Natural Selection and Heredity
P. M. Sheppard 1975

Experimental evidence

That dominance can be evolved has been demonstrated on several occasions by selection experiments. Ford obtained specimens of the Currant Moth Abraxas grossulariata (L.) carrying a gene which, when homozygous, changes the white ground colour of the wings to yellow. The heterozygote is intermediate in appearance. He divided his stock into two and, in one, selected from generation to generation for the palest heterozygotes and, in the other, for the yellowest ones. In a few generations the effect of the gene had become almost completely recessive in the pale line, and almost completely dominant in the other line, thereby demonstrating not only that dominance could be evolved, but that this could occur in either direction. The experiment also shows that modifiers are available for producing dominance, as have other similar experiments. Stocks used in the laboratory are usually derived from a few individuals, therefore it is evident that in the much larger populations found in the wild, many more suitable modifiers must be available. Following this work (in order to get a comparison from other material an the number of generations required for the selection) Fisher himself with S. B. Holt got an exactly comparable result (in approximately the same number of generations) working with a 'short-tail' gene in mice.

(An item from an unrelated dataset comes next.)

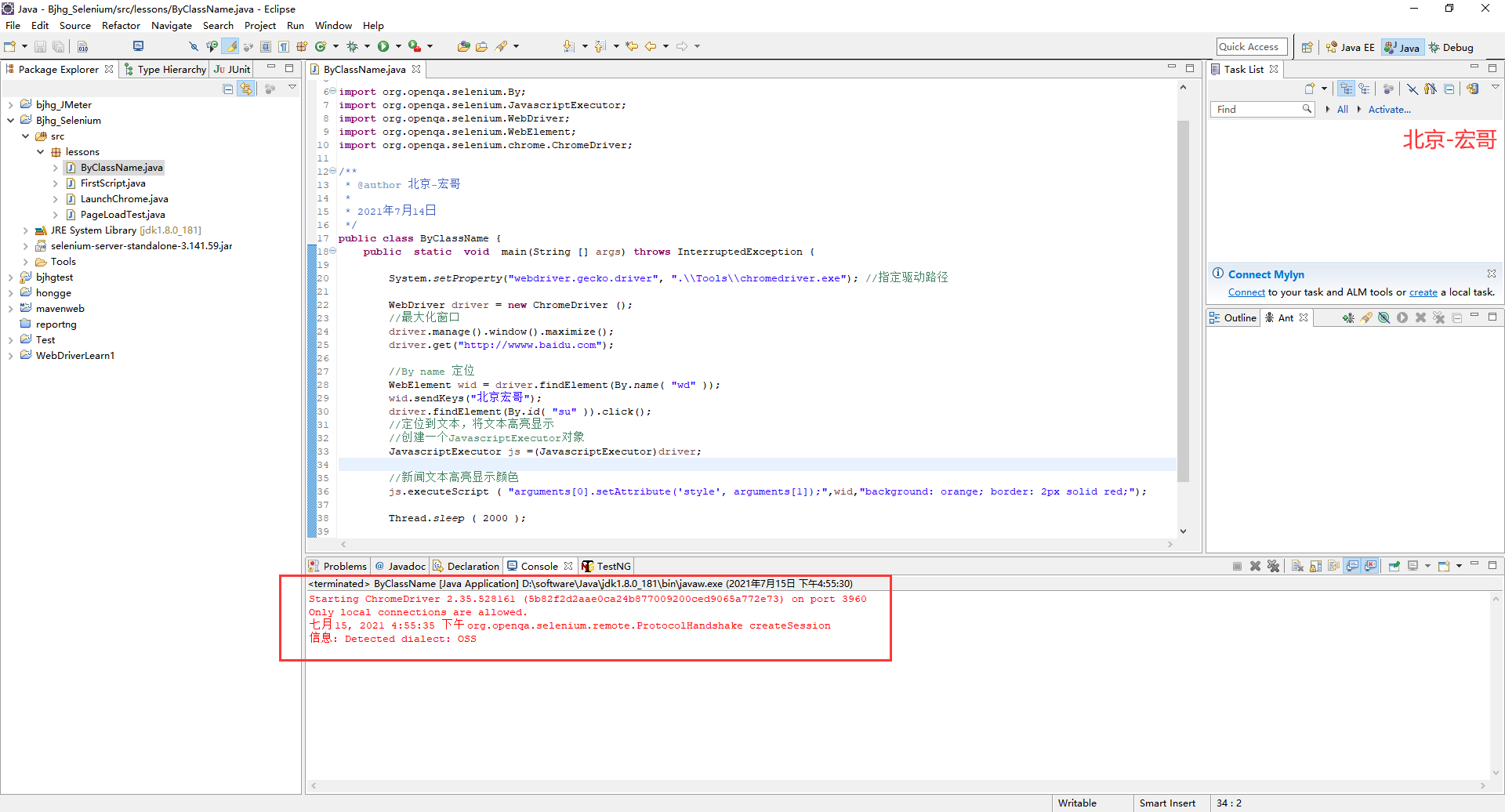
Task: Click the Connect link in Mylyn panel
Action: coord(1246,292)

Although it has been shown that dominance can be evolved, this does not prove that it is normally evolved and that disadvantageous mutants usually become recessive. That they usually do so is, however, indicated by the fact that the common allelomorph found in natural populations is nearly always dominant for its major effects. That is to say, in Haldane's terminology, it has a safety factor of 2. This view is further strengthened by Ford's point that it is often only the more obvious characters controlled by a gene which are, in fact, dominant.

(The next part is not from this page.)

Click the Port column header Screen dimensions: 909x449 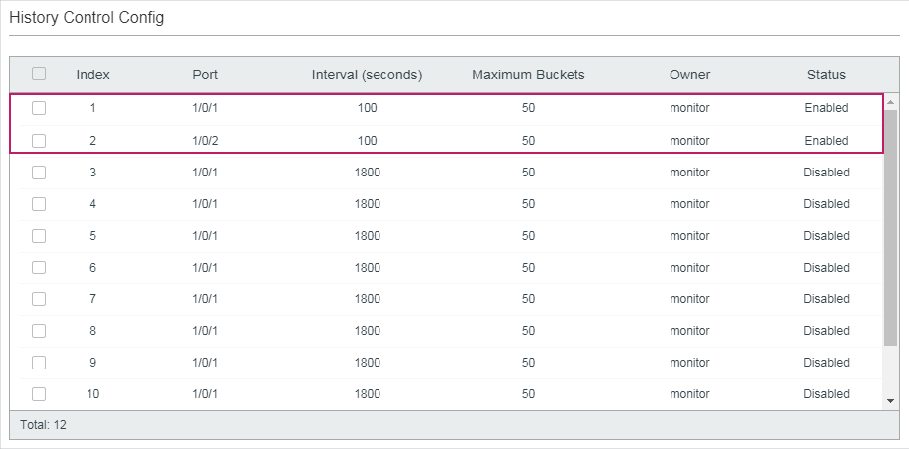point(205,75)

In theory, it is possible to test the hypothesis by putting mutants from one species into the gene-complex of another in which they have not occurred, and seeing if dominance vanishes. There are, however, several difficulties. To begin with, it is almost impossible to be certain that the mutant does not occur, or has not in the past in the test stock, for when two forms can be crossed and produce fertile hybrids they are likely to have arisen from a common ancestral stock in the not too distant past, and the mutant may well have occurred in this stock. Where the method has been used in cotton and apparently given evidence in favour of the evolution of dominance, the data are open to quite a different interpretation.

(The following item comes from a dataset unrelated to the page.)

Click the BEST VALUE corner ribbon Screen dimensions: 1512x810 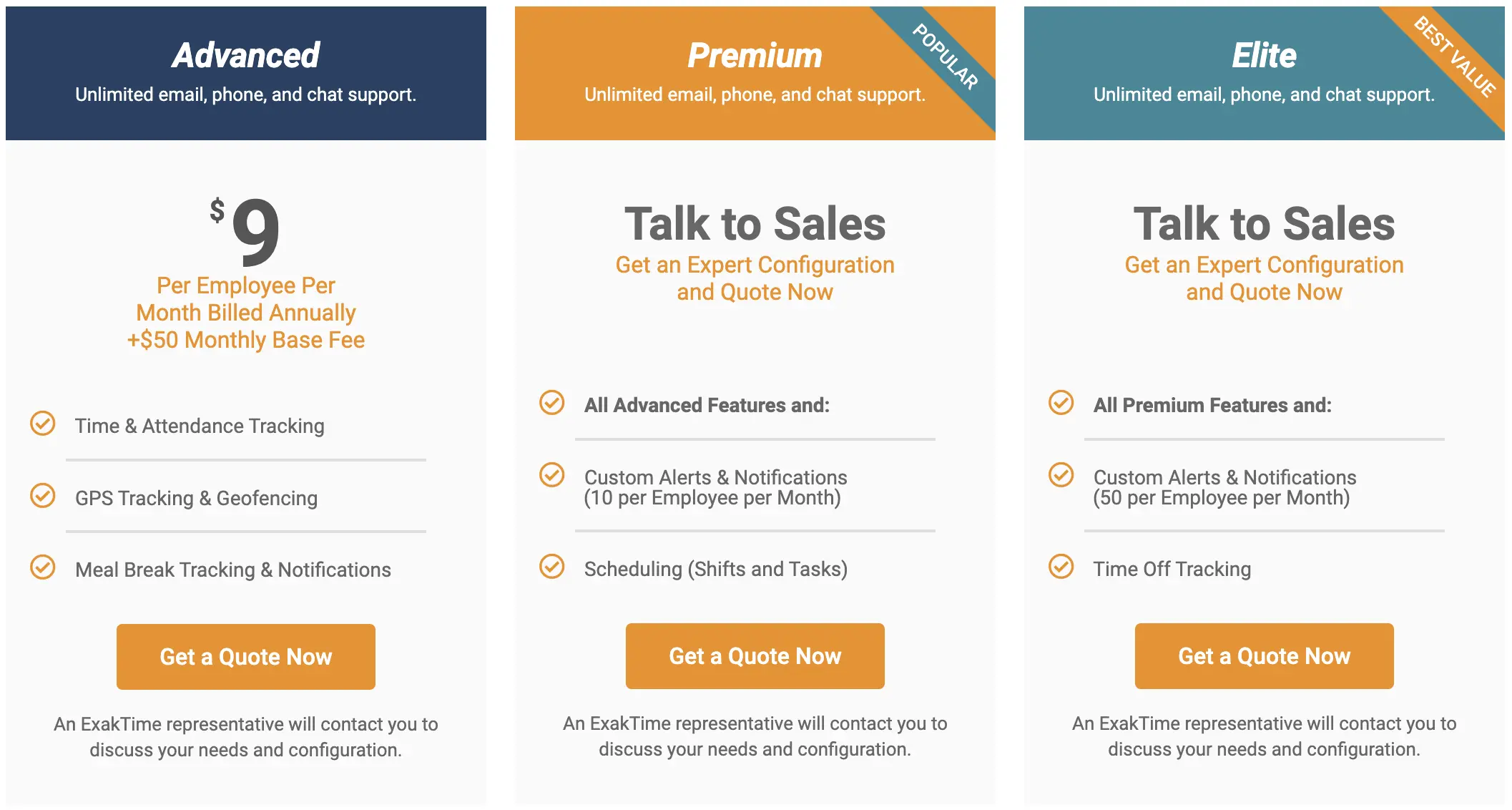coord(1455,57)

Some similar but perhaps more convincing evidence is provided by a study of the Swallowtail butterfly Papilio memnon L. On the island of Palawan males and females have a long projection (tail) on each hind wing. In other populations the allelomorph which controls the presence of these tails is not known, the individuals being homozygous for the alternative allelomorph. It has been shown, by making appropriate crosses, that the absence of tails is recessive in the Palawan gene-complex. However, the presence of tails is recessive in other populations. That is to say, the dominance is reversed and the allelomorph which is rare or absent, whichever it may be in a particular population, is recessive in effect, as would be expected an Fisher's theory of the evolution of dominance.

The final answer to the problem of how the recessiveness of deleterious mutants usually arises is only likely to be reached when we know more about how genes exert their effects. The data now available show that many genes are not active for much of the time but only when their products are required, and are switched off when there is an excess of them. The mechanism regulating the activity of the genes is clearly adaptive and evolved as the result of natural selection. It might be argued that a by-product of the evolution of such mechanisms would be the evolution of dominance if the rate of action of the gene is not critical. However, as pointed out previously this still does not explain why the homozygote is capable of manufacturing substance at twice the rate of production normally required. What is known of gene action at the present time does not help us explain this margin of safety.

The importance of the controversy over the method by which dominance is obtained is a direct result of the hypothesis that drift is important in evolution. For, if the recessiveness of deleterious mutants is evolved by the accumulation of genes modifying its effect, as Fisher maintained, very small selective values must usually be effective in controlling evolution, and the great importance of drift in evolution would be thereby disproved.

CLARKE, C. A., and SHEPPARD, P. M. (1960). 'The evolution of dominance under disruptive selection', Heredity, 14:73-87.